TASK BRIEF ::
Copy the rows below word for word, starting at the line that contains "You are a computer-use" and running through the last row, with both ends included. Leave out the pictures.

DATA LISTING ::
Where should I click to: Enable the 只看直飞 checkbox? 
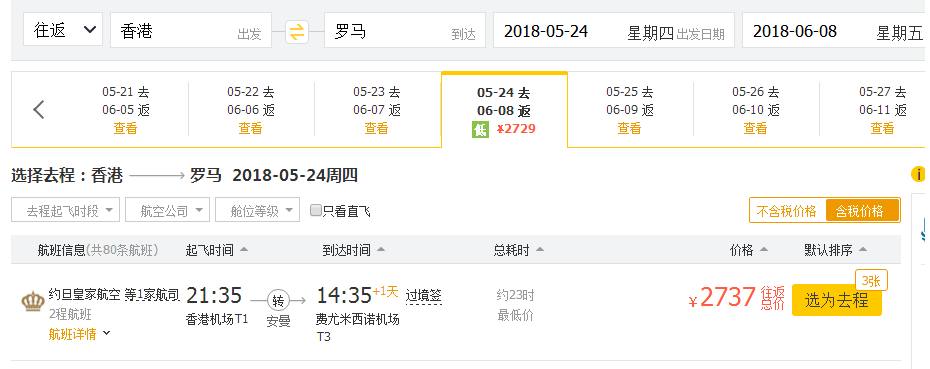coord(316,210)
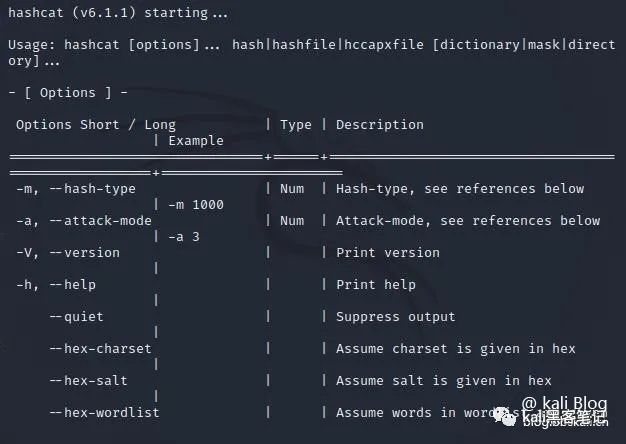Click the 'Suppress output' description text
626x444 pixels.
pos(396,317)
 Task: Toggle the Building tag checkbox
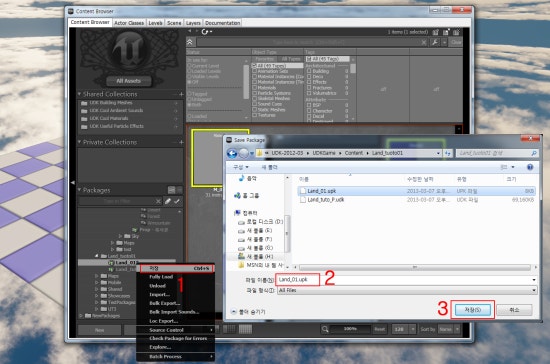tap(309, 71)
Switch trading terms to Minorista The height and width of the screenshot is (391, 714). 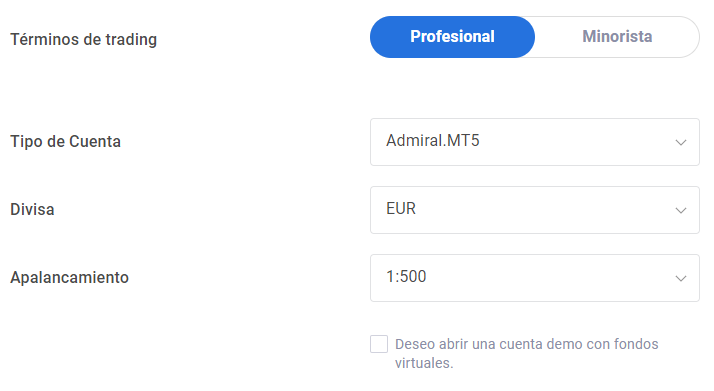(617, 37)
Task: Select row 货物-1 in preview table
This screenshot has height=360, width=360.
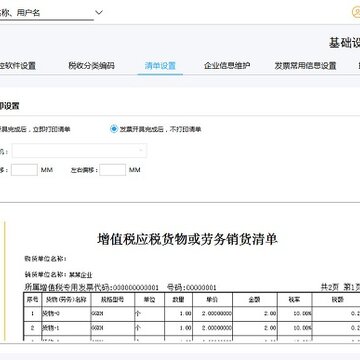Action: click(192, 328)
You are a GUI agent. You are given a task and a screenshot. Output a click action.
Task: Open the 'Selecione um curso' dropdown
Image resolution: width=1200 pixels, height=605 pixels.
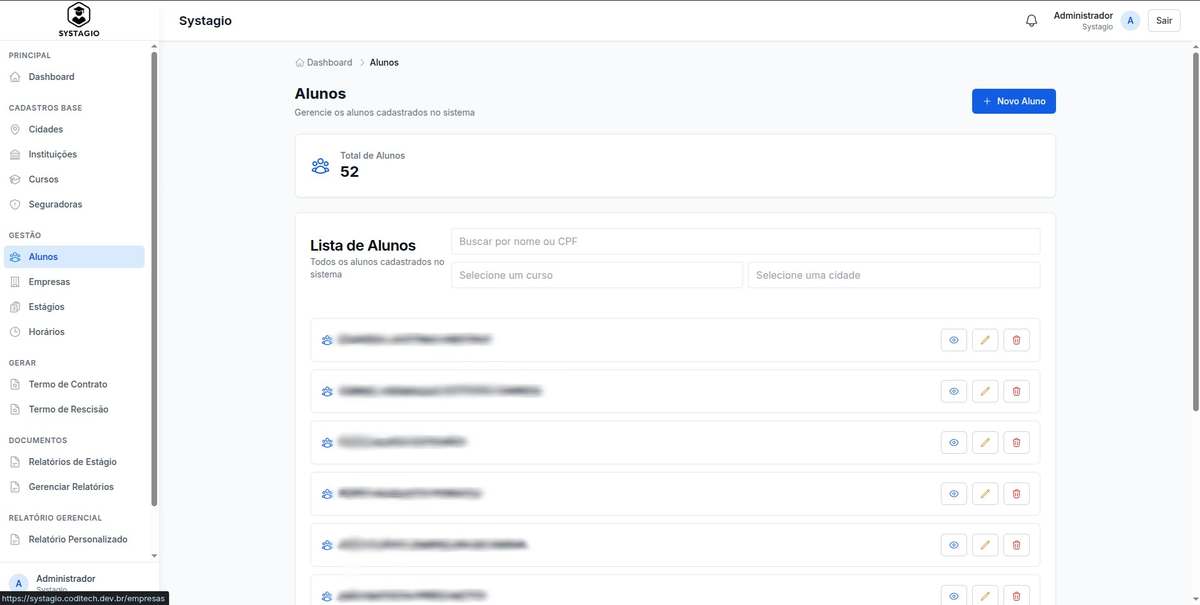click(x=596, y=275)
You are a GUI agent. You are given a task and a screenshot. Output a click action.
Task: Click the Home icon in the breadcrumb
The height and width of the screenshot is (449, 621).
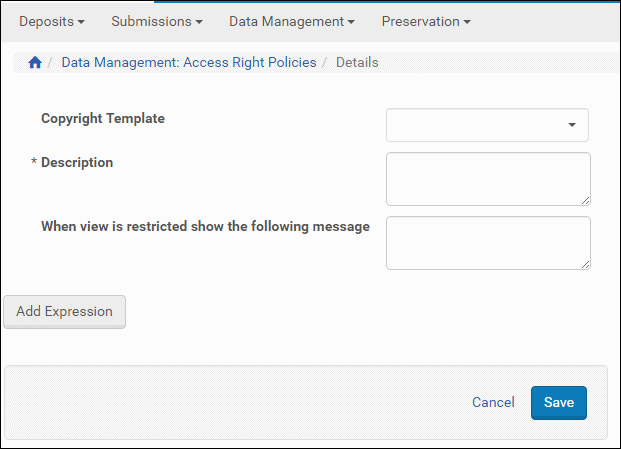[35, 63]
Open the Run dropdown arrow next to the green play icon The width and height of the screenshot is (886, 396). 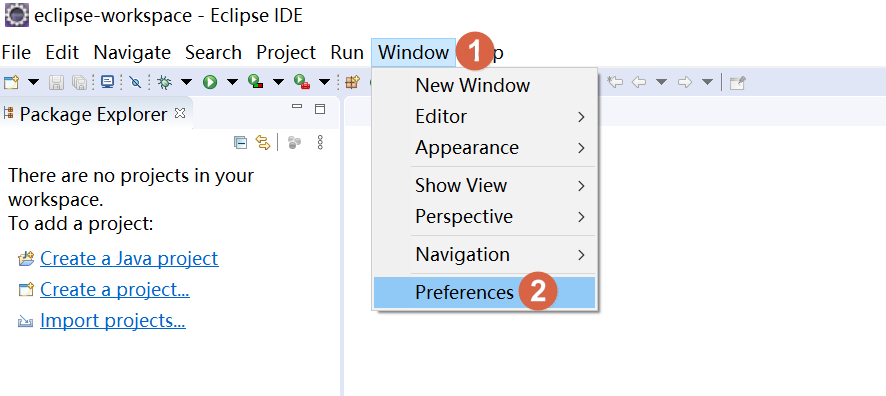click(232, 82)
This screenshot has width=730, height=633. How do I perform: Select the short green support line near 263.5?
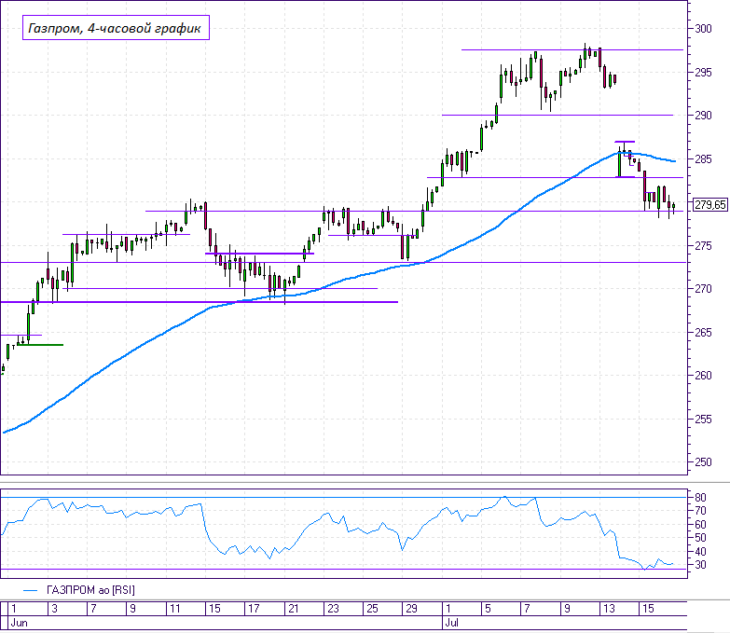pyautogui.click(x=40, y=345)
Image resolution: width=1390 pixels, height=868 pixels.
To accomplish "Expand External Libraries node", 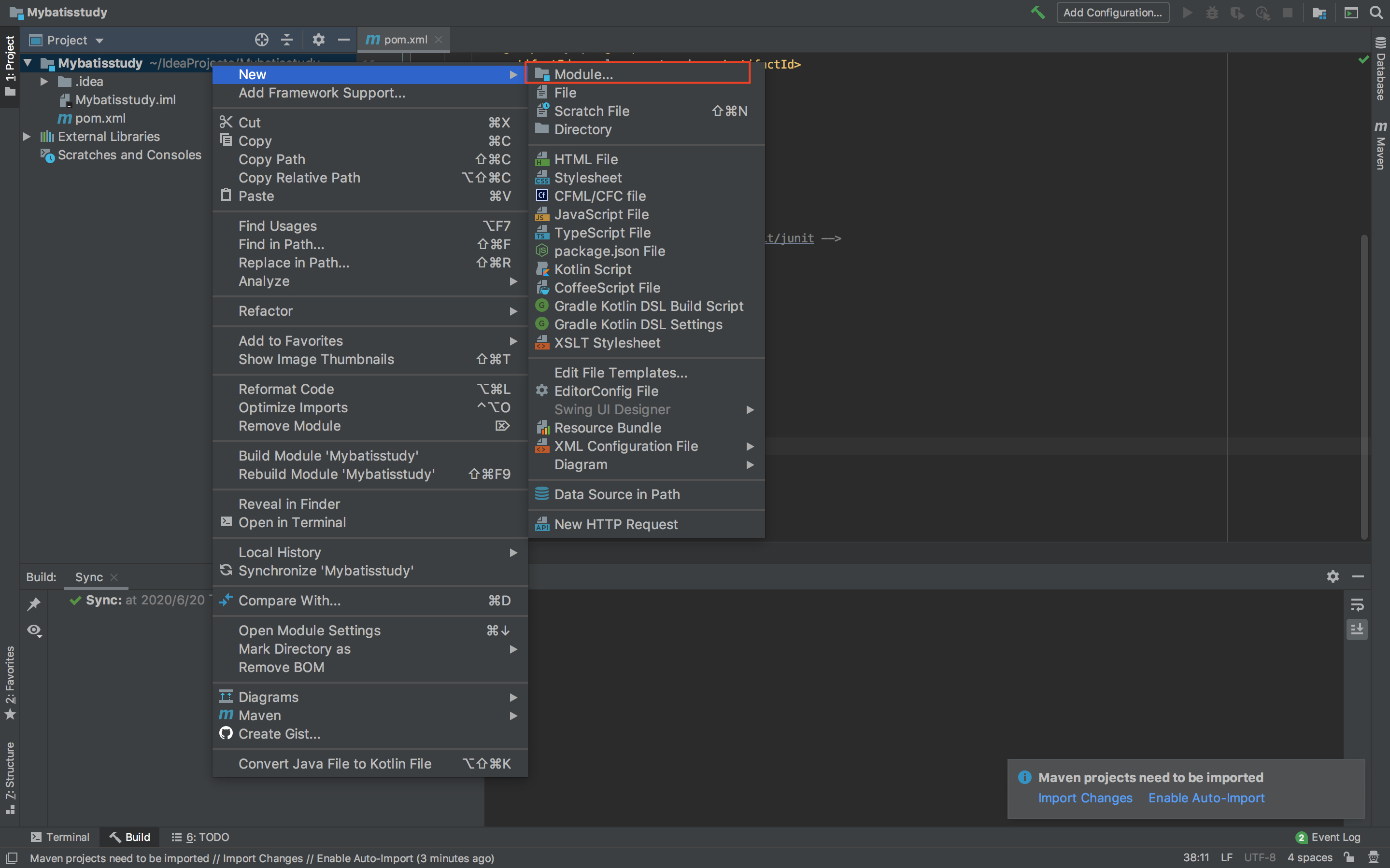I will point(27,137).
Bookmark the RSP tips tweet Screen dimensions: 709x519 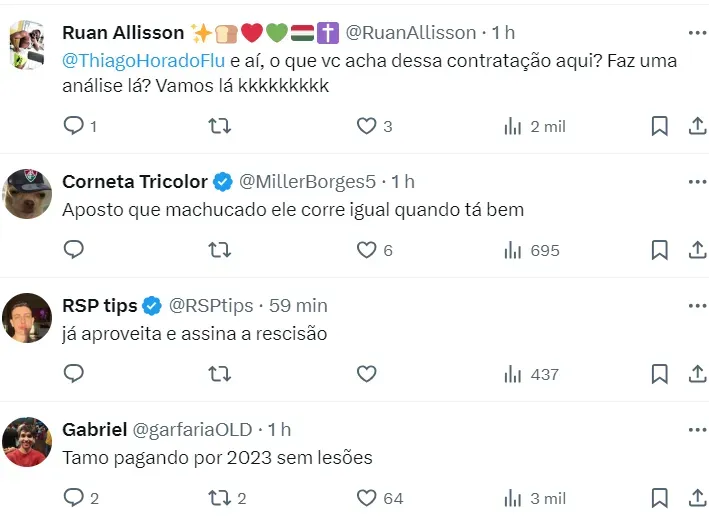click(660, 374)

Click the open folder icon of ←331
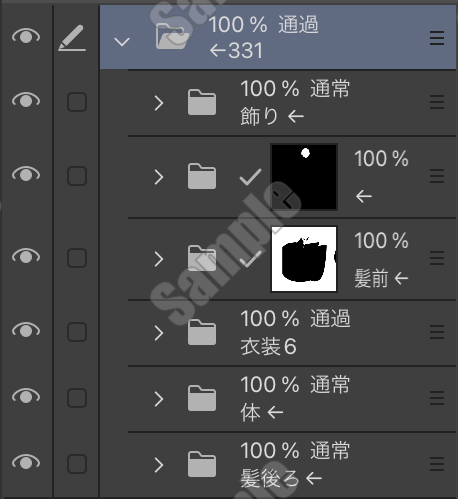coord(172,36)
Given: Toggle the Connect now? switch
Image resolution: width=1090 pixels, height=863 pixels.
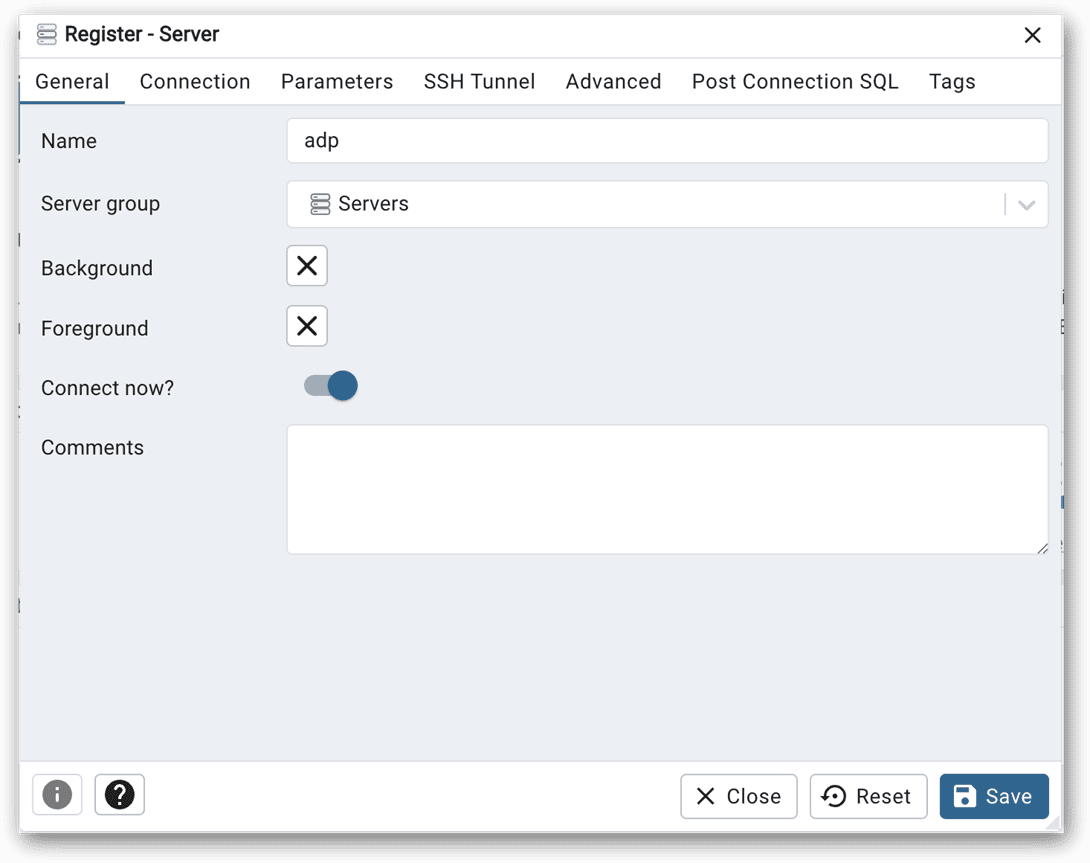Looking at the screenshot, I should [x=331, y=386].
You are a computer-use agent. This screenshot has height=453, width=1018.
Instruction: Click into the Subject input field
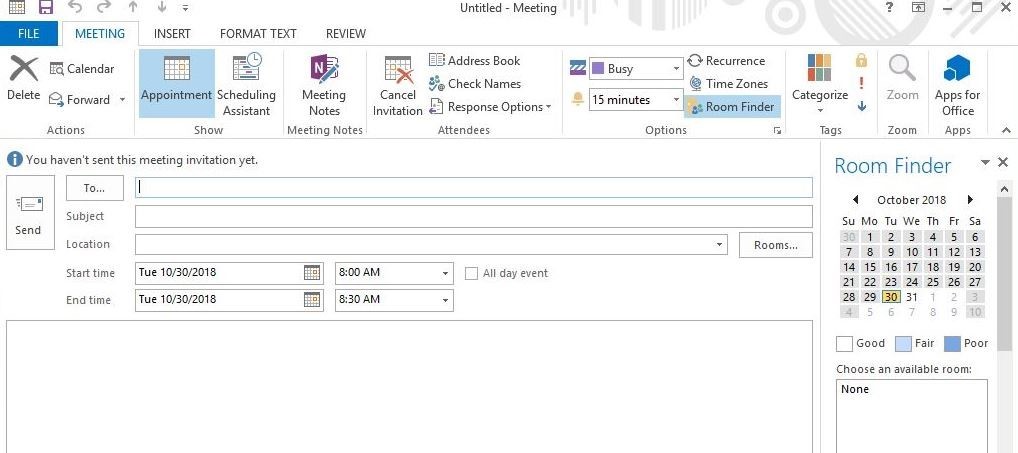pyautogui.click(x=473, y=217)
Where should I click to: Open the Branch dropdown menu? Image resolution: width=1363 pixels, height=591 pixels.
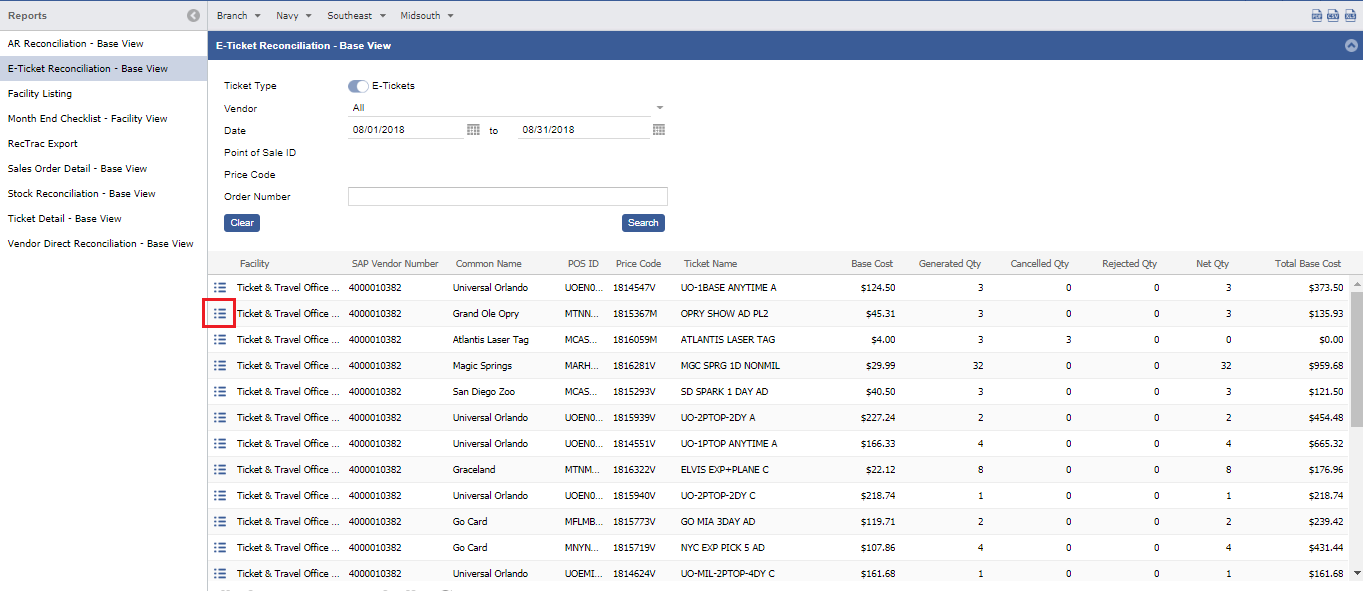[x=238, y=16]
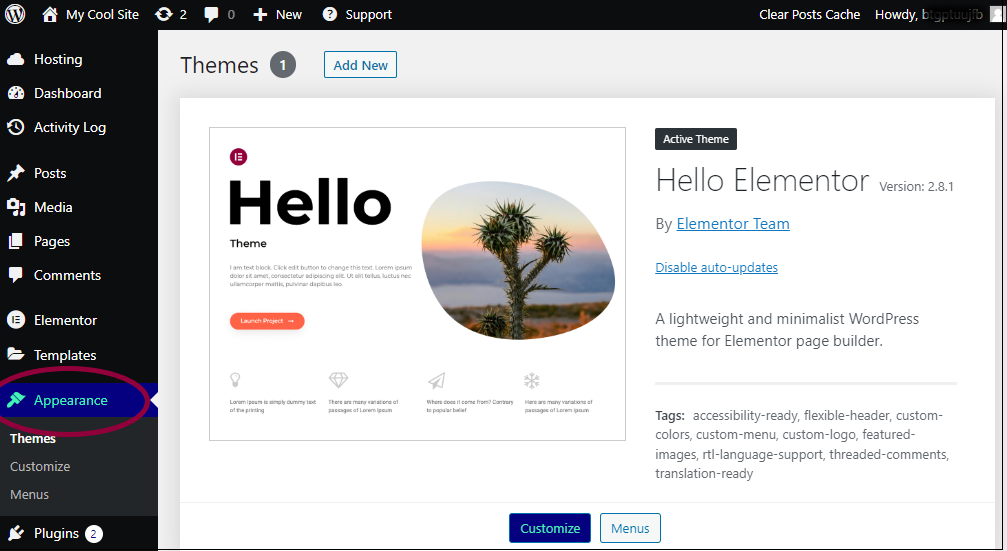Click the Support question mark icon

point(329,14)
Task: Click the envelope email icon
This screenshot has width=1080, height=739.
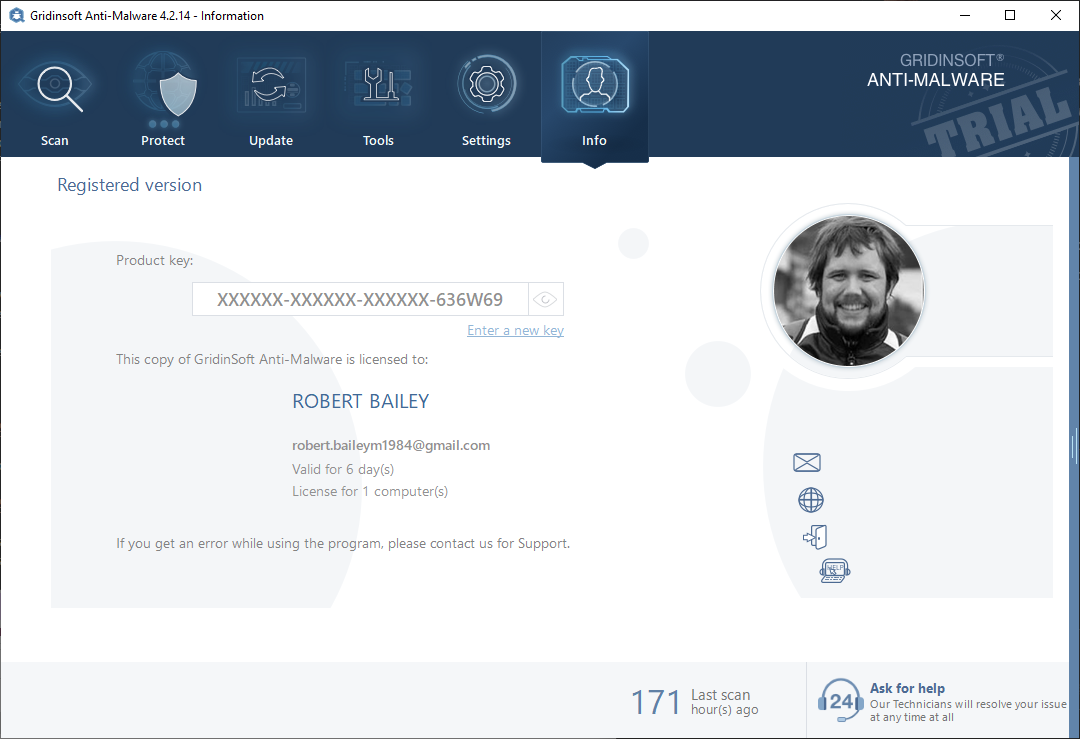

ANSWER TO THE EXERCISE ::
You are a computer-use agent. This screenshot has height=453, width=1018.
Instruction: Click into the Subject input field
pyautogui.click(x=473, y=217)
Where should I click to: Open the Branch dropdown menu? Image resolution: width=1363 pixels, height=591 pixels.
[x=238, y=16]
Click the Support question mark icon

point(329,14)
Task: Click the envelope email icon
This screenshot has width=1080, height=739.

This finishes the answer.